_WHAT IS REQUIRED_. Go through the lines below. Copy those with "icon".

_RECORDS PROVIDED_.

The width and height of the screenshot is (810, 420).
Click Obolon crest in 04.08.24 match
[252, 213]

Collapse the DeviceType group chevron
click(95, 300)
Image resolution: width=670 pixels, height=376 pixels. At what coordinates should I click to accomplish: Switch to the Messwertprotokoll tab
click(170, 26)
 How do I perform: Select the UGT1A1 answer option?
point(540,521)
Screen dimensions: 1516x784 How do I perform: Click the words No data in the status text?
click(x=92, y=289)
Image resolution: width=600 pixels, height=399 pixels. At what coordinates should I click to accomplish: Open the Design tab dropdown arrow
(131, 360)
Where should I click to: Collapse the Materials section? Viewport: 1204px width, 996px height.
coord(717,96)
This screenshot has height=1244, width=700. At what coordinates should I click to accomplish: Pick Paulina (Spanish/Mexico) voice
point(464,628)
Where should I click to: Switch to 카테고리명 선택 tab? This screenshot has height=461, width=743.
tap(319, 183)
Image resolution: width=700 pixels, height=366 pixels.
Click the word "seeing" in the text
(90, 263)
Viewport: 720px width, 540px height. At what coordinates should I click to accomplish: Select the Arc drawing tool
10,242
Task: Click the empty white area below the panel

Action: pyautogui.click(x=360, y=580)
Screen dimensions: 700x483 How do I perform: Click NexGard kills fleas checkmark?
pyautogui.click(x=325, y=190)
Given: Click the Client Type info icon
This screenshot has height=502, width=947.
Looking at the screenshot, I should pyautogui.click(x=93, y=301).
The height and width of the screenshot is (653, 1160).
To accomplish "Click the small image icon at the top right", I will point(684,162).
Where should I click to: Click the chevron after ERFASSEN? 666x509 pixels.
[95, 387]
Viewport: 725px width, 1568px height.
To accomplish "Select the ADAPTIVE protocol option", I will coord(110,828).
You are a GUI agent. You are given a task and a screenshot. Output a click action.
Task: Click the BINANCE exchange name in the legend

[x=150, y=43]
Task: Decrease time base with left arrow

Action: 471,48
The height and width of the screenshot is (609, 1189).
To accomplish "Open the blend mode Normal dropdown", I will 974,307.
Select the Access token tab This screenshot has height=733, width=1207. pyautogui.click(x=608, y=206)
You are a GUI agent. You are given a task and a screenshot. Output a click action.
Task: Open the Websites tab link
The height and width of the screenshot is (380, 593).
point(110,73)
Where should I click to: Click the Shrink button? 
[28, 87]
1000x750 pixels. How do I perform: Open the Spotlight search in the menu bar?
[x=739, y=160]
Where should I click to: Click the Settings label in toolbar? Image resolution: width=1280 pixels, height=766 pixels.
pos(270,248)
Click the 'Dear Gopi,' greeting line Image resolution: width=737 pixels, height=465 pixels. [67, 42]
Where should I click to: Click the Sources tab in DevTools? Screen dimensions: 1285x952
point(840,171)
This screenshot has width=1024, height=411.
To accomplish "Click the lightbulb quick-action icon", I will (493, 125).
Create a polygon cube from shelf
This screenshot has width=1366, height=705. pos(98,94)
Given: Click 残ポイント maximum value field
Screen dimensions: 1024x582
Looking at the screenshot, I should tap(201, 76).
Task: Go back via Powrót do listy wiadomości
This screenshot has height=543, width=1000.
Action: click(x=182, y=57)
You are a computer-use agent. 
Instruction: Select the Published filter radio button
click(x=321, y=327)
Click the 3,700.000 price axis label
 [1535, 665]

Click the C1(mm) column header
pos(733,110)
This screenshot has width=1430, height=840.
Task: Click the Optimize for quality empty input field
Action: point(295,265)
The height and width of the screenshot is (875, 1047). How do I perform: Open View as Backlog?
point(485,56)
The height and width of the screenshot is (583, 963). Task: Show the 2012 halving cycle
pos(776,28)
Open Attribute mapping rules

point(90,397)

_RESPONSE AREA_.
Given: Click the Client Type info icon
To accomplish "Click the small image icon at the top right", I will point(684,162).
To accomplish "Click the lightbulb quick-action icon", I will (493, 125).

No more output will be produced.